REQUIRED WORK
• 1. Reproduce the full passage about the chess Super Final in Nizhny Novgorod word for word.
• 2. From the records, write out only the lines from the one containing "Image resolution: width=1568" through the one containing "pyautogui.click(x=332, y=685)", including both.

DOCUMENT TEXT
** Start **
The tournament is hosted by the Russian Chess Federation in cooperation with the Charity Foundation of Elena and Gennady Timchenko , with the support of the Government of the Nizhny Novgorod region. The Super Final will be a continuation of the program "chess in the museums", started by the match for the world title in 2012 at the Retyakov Gallery in Moscow on the initiative of businessmen Andrei Filatov and Gennady Timchenko. The venue for the prestigious tournament in Nizhny Novgorod will be the State Historical and Architectural Museum Manor Rukavishnikov. The Nizhny Novgorod State Art Museum will also take part in the organization of the tournament. The tournament is a ound robin with ten players over nine rounds. Sofia-Rules. If first place is shared than the champion will be decided through a tiebreaker match. Time Control: 90 minutes/40 moves + 30 minutes + 30 seconds/move starting with the 1st move.
** End **
RECORDS TO USE
** Start **
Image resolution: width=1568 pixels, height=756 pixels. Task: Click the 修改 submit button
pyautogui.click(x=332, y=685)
** End **
** Start **
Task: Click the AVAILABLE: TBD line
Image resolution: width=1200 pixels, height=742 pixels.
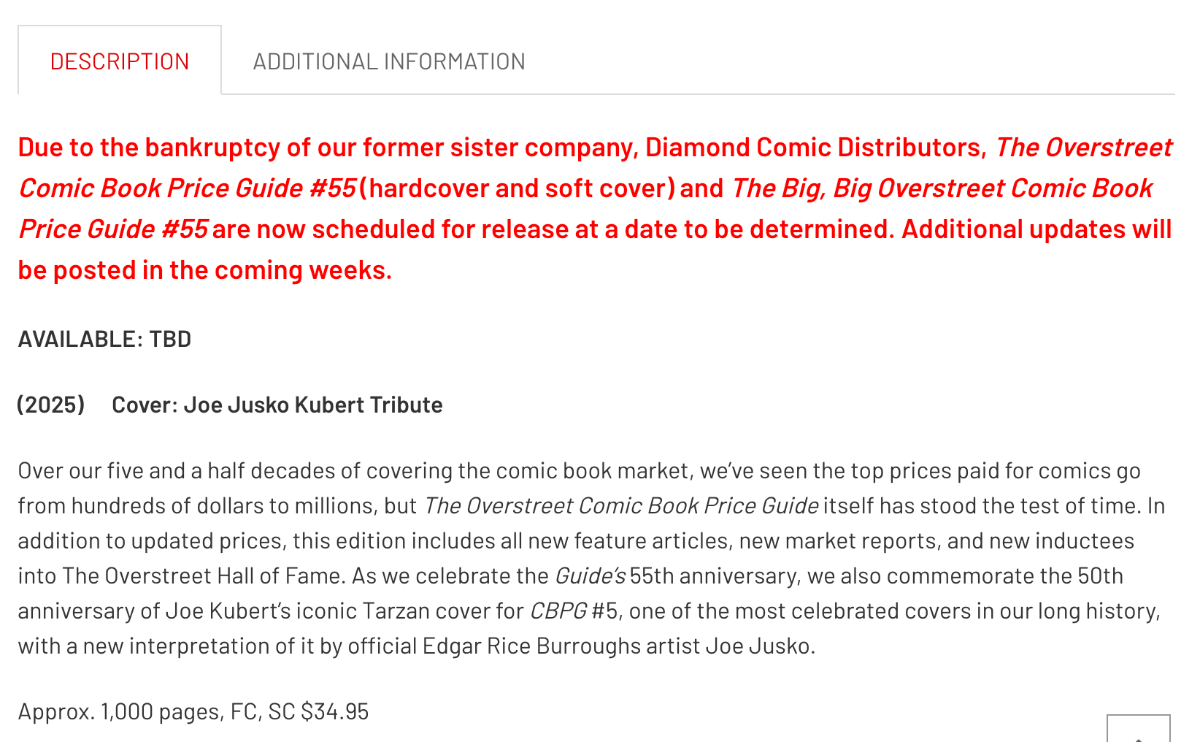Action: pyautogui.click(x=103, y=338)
** End **
** Start **
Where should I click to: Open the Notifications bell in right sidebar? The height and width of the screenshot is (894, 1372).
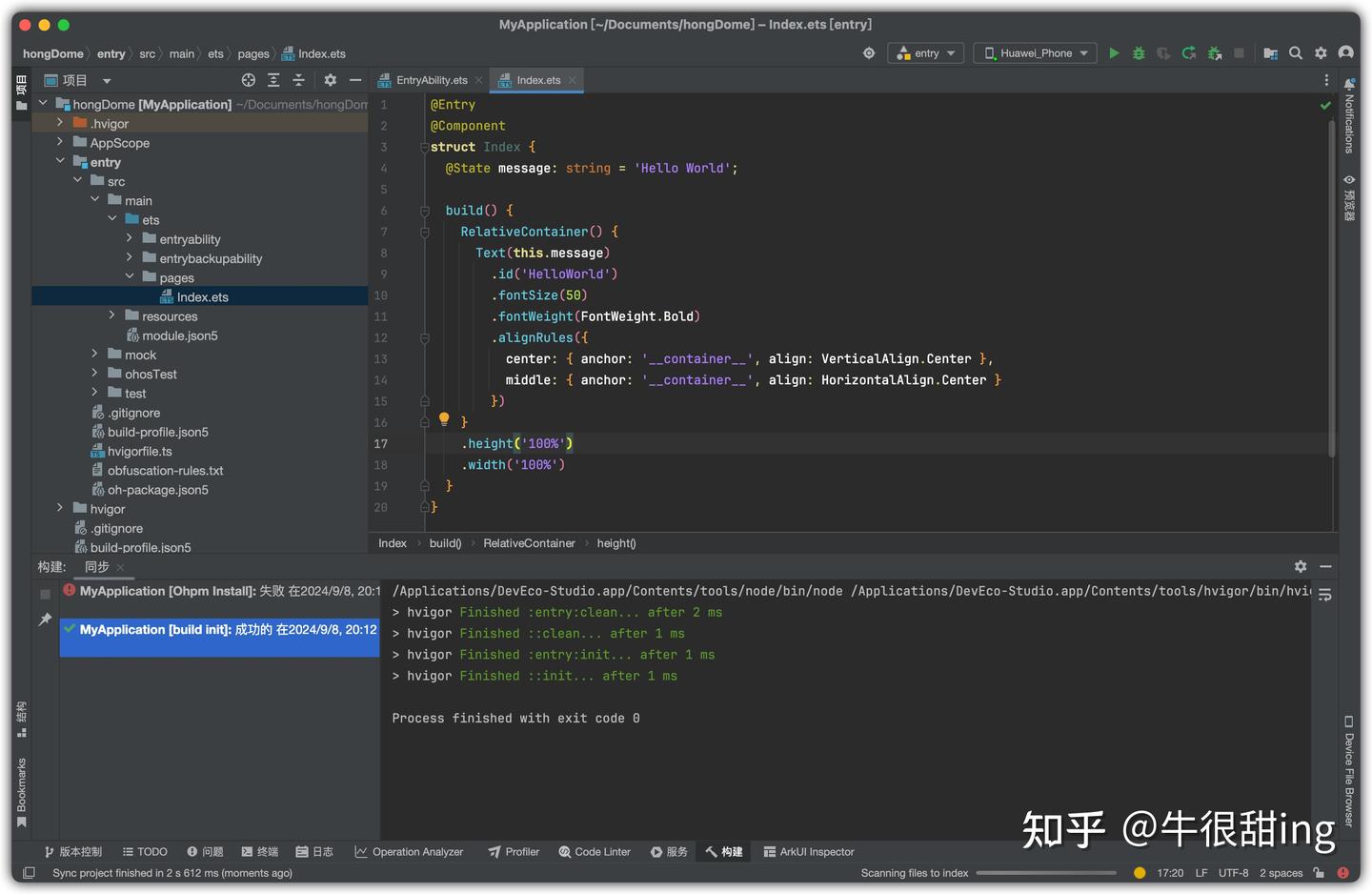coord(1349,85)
** End **
SOLUTIONS PER TASK
• 1.
The tournament is hosted by the Russian Chess Federation in cooperation with the Charity Foundation of Elena and Gennady Timchenko , with the support of the Government of the Nizhny Novgorod region. The Super Final will be a continuation of the program "chess in the museums", started by the match for the world title in 2012 at the Retyakov Gallery in Moscow on the initiative of businessmen Andrei Filatov and Gennady Timchenko. The venue for the prestigious tournament in Nizhny Novgorod will be the State Historical and Architectural Museum Manor Rukavishnikov. The Nizhny Novgorod State Art Museum will also take part in the organization of the tournament. The tournament is a ound robin with ten players over nine rounds. Sofia-Rules. If first place is shared than the champion will be decided through a tiebreaker match. Time Control: 90 minutes/40 moves + 30 minutes + 30 seconds/move starting with the 1st move.

• 2.
Image resolution: width=1568 pixels, height=756 pixels. Task: Click the 修改 submit button
pyautogui.click(x=332, y=685)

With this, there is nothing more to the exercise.